The authors declare no conflicts of interest.

Figures

FIGURE 1
FIGURE 1
Overview of exome sequencing results. (A) Proportion of index patients for whom a diagnostic variant was identified, who carry a variant of uncertain significance (VUS), and who remain unsolved after searching for pathogenic variants in dystonia‐linked genes. (B) Proportion of diagnostic variants that were previously reported (known variant), not previously reported and detected in a single patient or pedigree (novel variant single), and not previously reported and found recurrently in at least two unrelated dystonia patients (novel variant recurrent). (C) Distribution of diagnostic variants by variant type.
FIGURE 2
FIGURE 2
Genetic landscape in our dystonia sample (n = 1895 index patients) identified by exome sequencing. The number of individuals harboring a presumably pathogenic variant in genes previously linked to dystonia is shown, representing 51 distinct genetic forms and a total diagnostic yield of 8.1%. Truncating variants include stop‐gain and frameshift variants.
FIGURE 3
FIGURE 3
Variants of uncertain significance in our dystonia sample (n = 1895 index patients) identified by exome sequencing. The number of individuals harboring variants of uncertain significance in genes previously linked to dystonia is shown. This represents 329 distinct variants in 102 genes found in 321 index patients (16.9%).
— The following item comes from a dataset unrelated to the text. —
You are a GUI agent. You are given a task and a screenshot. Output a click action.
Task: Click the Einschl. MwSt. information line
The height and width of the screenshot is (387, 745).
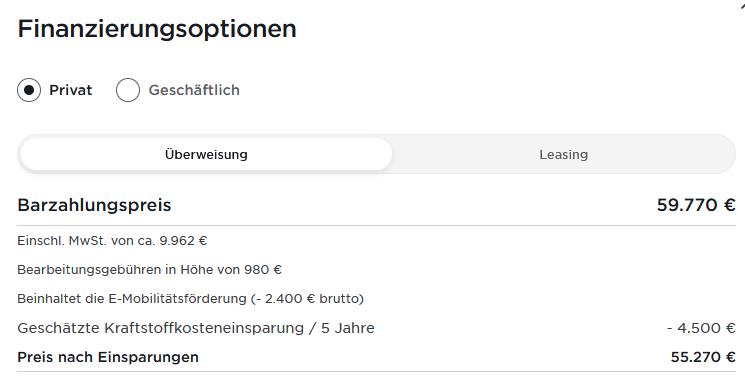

Truncating variants include stop‐gain and frameshift variants.
FIGURE 4
FIGURE 4
Diagnostic yield across patient groups and predictive performance of clinical factors for genetic diagnosis. (A) Bar plot showing the diagnostic yield (%) across different patient groups, considering index patients only. The segmental dystonia group includes patients with multifocal dystonia. (B) ROC curves illustrating the performance of individual predictors and a combined model for genetic diagnosis. The predictors include age at onset, generalized dystonia, additional features, positive family history, and a combined model incorporating all four predictors. Each curve shows the balance between sensitivity (true positive rate) and 1‐specificity (false positive rate), with the Area Under the Curve (AUC) indicating predictive performance.